AVAILABLE DATA:
.....
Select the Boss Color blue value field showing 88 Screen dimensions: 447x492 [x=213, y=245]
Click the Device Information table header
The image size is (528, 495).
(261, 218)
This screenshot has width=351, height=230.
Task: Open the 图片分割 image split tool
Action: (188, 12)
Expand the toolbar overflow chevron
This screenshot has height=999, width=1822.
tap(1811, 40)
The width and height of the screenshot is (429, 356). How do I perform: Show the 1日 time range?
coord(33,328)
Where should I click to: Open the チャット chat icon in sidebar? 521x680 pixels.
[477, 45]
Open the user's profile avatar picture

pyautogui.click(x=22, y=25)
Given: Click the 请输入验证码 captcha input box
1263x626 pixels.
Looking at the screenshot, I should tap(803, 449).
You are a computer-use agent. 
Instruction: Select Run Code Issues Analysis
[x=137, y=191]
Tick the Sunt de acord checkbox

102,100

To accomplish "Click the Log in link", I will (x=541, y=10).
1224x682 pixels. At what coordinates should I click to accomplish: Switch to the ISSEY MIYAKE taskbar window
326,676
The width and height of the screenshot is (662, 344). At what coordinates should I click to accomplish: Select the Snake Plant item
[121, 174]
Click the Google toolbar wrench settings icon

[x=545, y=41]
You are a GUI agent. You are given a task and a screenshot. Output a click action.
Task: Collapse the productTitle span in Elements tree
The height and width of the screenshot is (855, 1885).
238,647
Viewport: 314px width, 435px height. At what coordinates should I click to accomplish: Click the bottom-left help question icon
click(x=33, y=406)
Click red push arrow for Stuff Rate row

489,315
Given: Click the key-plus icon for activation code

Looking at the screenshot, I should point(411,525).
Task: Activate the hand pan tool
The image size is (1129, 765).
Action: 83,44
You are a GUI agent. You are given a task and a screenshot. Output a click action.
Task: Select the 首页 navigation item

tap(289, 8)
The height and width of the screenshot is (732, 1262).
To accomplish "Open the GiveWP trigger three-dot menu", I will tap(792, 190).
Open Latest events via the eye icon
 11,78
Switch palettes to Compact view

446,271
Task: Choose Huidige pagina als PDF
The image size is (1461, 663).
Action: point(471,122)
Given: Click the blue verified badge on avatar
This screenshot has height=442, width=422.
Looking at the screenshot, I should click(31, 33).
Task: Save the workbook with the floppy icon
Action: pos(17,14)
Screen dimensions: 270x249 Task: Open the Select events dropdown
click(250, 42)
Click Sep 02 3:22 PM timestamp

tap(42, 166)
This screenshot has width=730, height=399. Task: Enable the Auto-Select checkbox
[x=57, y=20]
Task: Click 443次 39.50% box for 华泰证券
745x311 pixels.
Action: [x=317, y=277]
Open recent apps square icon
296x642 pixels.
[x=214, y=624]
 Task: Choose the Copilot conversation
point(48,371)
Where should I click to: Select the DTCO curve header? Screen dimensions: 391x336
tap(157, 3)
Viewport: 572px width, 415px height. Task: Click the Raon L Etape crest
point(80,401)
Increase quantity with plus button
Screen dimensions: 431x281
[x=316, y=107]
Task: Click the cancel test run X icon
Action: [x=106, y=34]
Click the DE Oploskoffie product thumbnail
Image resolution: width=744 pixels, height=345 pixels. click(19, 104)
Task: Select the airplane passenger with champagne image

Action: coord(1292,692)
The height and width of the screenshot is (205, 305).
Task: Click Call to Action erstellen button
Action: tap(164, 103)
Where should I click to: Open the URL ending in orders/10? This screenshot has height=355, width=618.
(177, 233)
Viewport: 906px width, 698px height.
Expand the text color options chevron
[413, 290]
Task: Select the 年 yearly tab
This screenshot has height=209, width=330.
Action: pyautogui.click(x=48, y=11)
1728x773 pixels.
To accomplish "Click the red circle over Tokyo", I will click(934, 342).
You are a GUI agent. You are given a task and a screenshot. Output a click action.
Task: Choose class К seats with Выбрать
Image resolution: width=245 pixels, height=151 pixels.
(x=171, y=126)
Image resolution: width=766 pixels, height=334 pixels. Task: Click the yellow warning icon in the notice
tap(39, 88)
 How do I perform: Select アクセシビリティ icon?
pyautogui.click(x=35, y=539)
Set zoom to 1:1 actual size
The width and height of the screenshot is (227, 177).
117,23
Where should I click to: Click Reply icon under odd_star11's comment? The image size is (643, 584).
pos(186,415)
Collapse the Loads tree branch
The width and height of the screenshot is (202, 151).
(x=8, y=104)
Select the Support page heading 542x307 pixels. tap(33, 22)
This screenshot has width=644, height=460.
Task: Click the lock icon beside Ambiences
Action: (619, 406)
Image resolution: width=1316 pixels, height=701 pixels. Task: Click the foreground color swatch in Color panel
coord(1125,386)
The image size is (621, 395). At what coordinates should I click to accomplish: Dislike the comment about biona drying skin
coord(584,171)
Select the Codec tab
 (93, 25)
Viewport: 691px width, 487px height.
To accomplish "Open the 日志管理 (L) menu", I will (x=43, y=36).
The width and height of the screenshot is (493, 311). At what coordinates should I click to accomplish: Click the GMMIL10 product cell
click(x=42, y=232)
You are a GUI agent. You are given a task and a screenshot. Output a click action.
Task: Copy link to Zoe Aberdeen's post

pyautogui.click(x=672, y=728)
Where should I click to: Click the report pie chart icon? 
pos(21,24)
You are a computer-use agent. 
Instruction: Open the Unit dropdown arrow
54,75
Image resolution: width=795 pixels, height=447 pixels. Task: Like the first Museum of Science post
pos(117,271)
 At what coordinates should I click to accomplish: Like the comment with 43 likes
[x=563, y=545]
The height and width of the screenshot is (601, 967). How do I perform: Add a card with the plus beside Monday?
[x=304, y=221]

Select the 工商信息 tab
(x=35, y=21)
.....
WHAT IS NEEDED: Working from the listing above, give it again word for word.

COMPLETED EXERCISE:
Select the Boss Color blue value field showing 88 Screen dimensions: 447x492 [x=213, y=245]
Click the Device Information table header
The image size is (528, 495).
(261, 218)
This screenshot has width=351, height=230.
Task: Open the 图片分割 image split tool
Action: (188, 12)
Expand the toolbar overflow chevron
This screenshot has height=999, width=1822.
tap(1811, 40)
The width and height of the screenshot is (429, 356). How do I perform: Show the 1日 time range?
coord(33,328)
Where should I click to: Open the チャット chat icon in sidebar? 521x680 pixels.
[477, 45]
Open the user's profile avatar picture

pyautogui.click(x=22, y=25)
Given: Click the 请输入验证码 captcha input box
1263x626 pixels.
Looking at the screenshot, I should tap(803, 449).
You are a computer-use agent. 
Instruction: Select Run Code Issues Analysis
[x=137, y=191]
Tick the Sunt de acord checkbox

102,100

To accomplish "Click the Log in link", I will (x=541, y=10).
1224x682 pixels. At what coordinates should I click to accomplish: Switch to the ISSEY MIYAKE taskbar window
326,676
The width and height of the screenshot is (662, 344). At what coordinates should I click to accomplish: Select the Snake Plant item
[121, 174]
Click the Google toolbar wrench settings icon

[x=545, y=41]
You are a GUI agent. You are given a task and a screenshot. Output a click action.
Task: Collapse the productTitle span in Elements tree
The height and width of the screenshot is (855, 1885).
238,647
Viewport: 314px width, 435px height. At what coordinates should I click to accomplish: Click the bottom-left help question icon
click(x=33, y=406)
Click red push arrow for Stuff Rate row

489,315
Given: Click the key-plus icon for activation code

Looking at the screenshot, I should point(411,525).
Task: Activate the hand pan tool
The image size is (1129, 765).
Action: 83,44
You are a GUI agent. You are given a task and a screenshot. Output a click action.
Task: Select the 首页 navigation item

tap(289, 8)
The height and width of the screenshot is (732, 1262).
To accomplish "Open the GiveWP trigger three-dot menu", I will tap(792, 190).
Open Latest events via the eye icon
 11,78
Switch palettes to Compact view

446,271
Task: Choose Huidige pagina als PDF
The image size is (1461, 663).
Action: point(471,122)
Given: Click the blue verified badge on avatar
This screenshot has height=442, width=422.
Looking at the screenshot, I should click(31, 33).
Task: Save the workbook with the floppy icon
Action: pos(17,14)
Screen dimensions: 270x249 Task: Open the Select events dropdown
click(250, 42)
Click Sep 02 3:22 PM timestamp

tap(42, 166)
This screenshot has width=730, height=399. Task: Enable the Auto-Select checkbox
[x=57, y=20]
Task: Click 443次 39.50% box for 华泰证券
745x311 pixels.
Action: [x=317, y=277]
Open recent apps square icon
296x642 pixels.
[x=214, y=624]
 Task: Choose the Copilot conversation
point(48,371)
Where should I click to: Select the DTCO curve header? Screen dimensions: 391x336
tap(157, 3)
Viewport: 572px width, 415px height. Task: Click the Raon L Etape crest
point(80,401)
Increase quantity with plus button
Screen dimensions: 431x281
[x=316, y=107]
Task: Click the cancel test run X icon
Action: [x=106, y=34]
Click the DE Oploskoffie product thumbnail
Image resolution: width=744 pixels, height=345 pixels. click(19, 104)
Task: Select the airplane passenger with champagne image

Action: coord(1292,692)
The height and width of the screenshot is (205, 305).
Task: Click Call to Action erstellen button
Action: tap(164, 103)
Where should I click to: Open the URL ending in orders/10? This screenshot has height=355, width=618.
(177, 233)
Viewport: 906px width, 698px height.
Expand the text color options chevron
[413, 290]
Task: Select the 年 yearly tab
This screenshot has height=209, width=330.
Action: pyautogui.click(x=48, y=11)
1728x773 pixels.
To accomplish "Click the red circle over Tokyo", I will click(934, 342).
You are a GUI agent. You are given a task and a screenshot. Output a click action.
Task: Choose class К seats with Выбрать
Image resolution: width=245 pixels, height=151 pixels.
(x=171, y=126)
Image resolution: width=766 pixels, height=334 pixels. Task: Click the yellow warning icon in the notice
tap(39, 88)
 How do I perform: Select アクセシビリティ icon?
pyautogui.click(x=35, y=539)
Set zoom to 1:1 actual size
The width and height of the screenshot is (227, 177).
117,23
Where should I click to: Click Reply icon under odd_star11's comment? The image size is (643, 584).
pos(186,415)
Collapse the Loads tree branch
The width and height of the screenshot is (202, 151).
(x=8, y=104)
Select the Support page heading 542x307 pixels. tap(33, 22)
This screenshot has width=644, height=460.
Task: Click the lock icon beside Ambiences
Action: (619, 406)
Image resolution: width=1316 pixels, height=701 pixels. Task: Click the foreground color swatch in Color panel
coord(1125,386)
The image size is (621, 395). At what coordinates should I click to accomplish: Dislike the comment about biona drying skin
coord(584,171)
Select the Codec tab
 (93, 25)
Viewport: 691px width, 487px height.
To accomplish "Open the 日志管理 (L) menu", I will (x=43, y=36).
The width and height of the screenshot is (493, 311). At what coordinates should I click to accomplish: Click the GMMIL10 product cell
click(x=42, y=232)
You are a GUI agent. You are given a task and a screenshot. Output a click action.
Task: Copy link to Zoe Aberdeen's post

pyautogui.click(x=672, y=728)
Where should I click to: Click the report pie chart icon? 
pos(21,24)
You are a computer-use agent. 
Instruction: Open the Unit dropdown arrow
54,75
Image resolution: width=795 pixels, height=447 pixels. Task: Like the first Museum of Science post
pos(117,271)
 At what coordinates should I click to accomplish: Like the comment with 43 likes
[x=563, y=545]
The height and width of the screenshot is (601, 967). How do I perform: Add a card with the plus beside Monday?
[x=304, y=221]

Select the 工商信息 tab
(x=35, y=21)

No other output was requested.